Income distribution is extremely important for development since it influences the cohesion of society, determines the extent of poverty for any given average per capita income, and the poverty-reducing effects of growth, and even affects people's health. Accumulating evidence shows that more equal income distribution leads to higher economic growth.
Coordinated regional action, and better international action would help promote equality without weakening the ability to compete. For example regional coordination of domestic tax and benefits would permit improved distribution without undermining competitiveness, as would regional coordination of minimum wages at an appropriate level. At an international level, coordinated taxation of international capital flows and support for universal human rights to minimal standards of living would also contribute to improving income distribution. A global economic environment will require a global social response.
Professor Frances Stewart (Oxford University) suggests six strategies for achieving more egalitarian growth: (i) agrarian-focused strategies and those aimed at increasing productivity in the rural sector; (ii) employment-intensive strategies; (iii) higher levels of and widespread education; (iv) asset redistribution, (e.g. land reform); (v) government policies towards structuring the market, to favour the less well-off; (vi) raising the rates of taxation and public expenditure to improve after-tax distribution.

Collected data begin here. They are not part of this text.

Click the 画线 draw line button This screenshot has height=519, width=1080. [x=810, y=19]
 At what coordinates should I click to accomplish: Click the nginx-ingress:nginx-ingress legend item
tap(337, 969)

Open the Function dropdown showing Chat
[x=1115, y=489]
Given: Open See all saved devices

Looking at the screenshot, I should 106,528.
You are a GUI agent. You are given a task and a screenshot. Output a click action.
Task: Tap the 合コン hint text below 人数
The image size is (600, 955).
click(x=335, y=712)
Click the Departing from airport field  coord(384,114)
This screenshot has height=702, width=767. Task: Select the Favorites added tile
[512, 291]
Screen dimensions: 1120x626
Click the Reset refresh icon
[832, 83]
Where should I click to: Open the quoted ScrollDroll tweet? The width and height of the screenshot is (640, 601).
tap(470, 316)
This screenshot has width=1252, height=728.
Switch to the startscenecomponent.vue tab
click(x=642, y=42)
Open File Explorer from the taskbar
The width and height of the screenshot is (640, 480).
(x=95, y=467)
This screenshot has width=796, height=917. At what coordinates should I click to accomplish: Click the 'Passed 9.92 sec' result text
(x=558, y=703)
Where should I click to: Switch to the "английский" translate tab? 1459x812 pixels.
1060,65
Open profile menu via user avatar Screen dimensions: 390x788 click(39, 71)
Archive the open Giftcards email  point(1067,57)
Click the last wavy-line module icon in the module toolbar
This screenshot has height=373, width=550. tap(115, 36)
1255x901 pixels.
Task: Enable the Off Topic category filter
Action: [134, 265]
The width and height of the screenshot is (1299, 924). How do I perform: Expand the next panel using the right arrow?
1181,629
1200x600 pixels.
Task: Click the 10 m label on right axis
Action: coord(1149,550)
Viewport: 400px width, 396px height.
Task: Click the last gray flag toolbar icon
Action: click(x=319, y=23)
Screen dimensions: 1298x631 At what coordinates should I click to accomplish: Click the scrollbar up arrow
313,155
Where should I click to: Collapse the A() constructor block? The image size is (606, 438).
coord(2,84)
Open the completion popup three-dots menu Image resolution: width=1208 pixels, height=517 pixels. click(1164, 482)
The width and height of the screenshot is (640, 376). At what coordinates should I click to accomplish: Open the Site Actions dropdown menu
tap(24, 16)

In the national context, the State must endeavour to create the preconditions for ensuring a more egalitarian economic development. Two strategic approaches are paramount: the proactive approach to preempt exclusion would seek to develop mechanisms and policies to ensure that the benefits of development would be widely shared. This requires the integration of social policy into the strategy of economic development. The second approach can be characterized as reactive. This would curb the adverse effects of exclusion and provide social safety nets. The time has come to evolve a new consensus on development, which should be concerned as much with equity as with efficiency, and as much with social progress as with economic growth. The focus must shift from economies to people, and from means to ends.
3. High income inequality translates into growth-impeding factors as it leads to political instability, uncertainty and, therefore, to less investment and slower growth.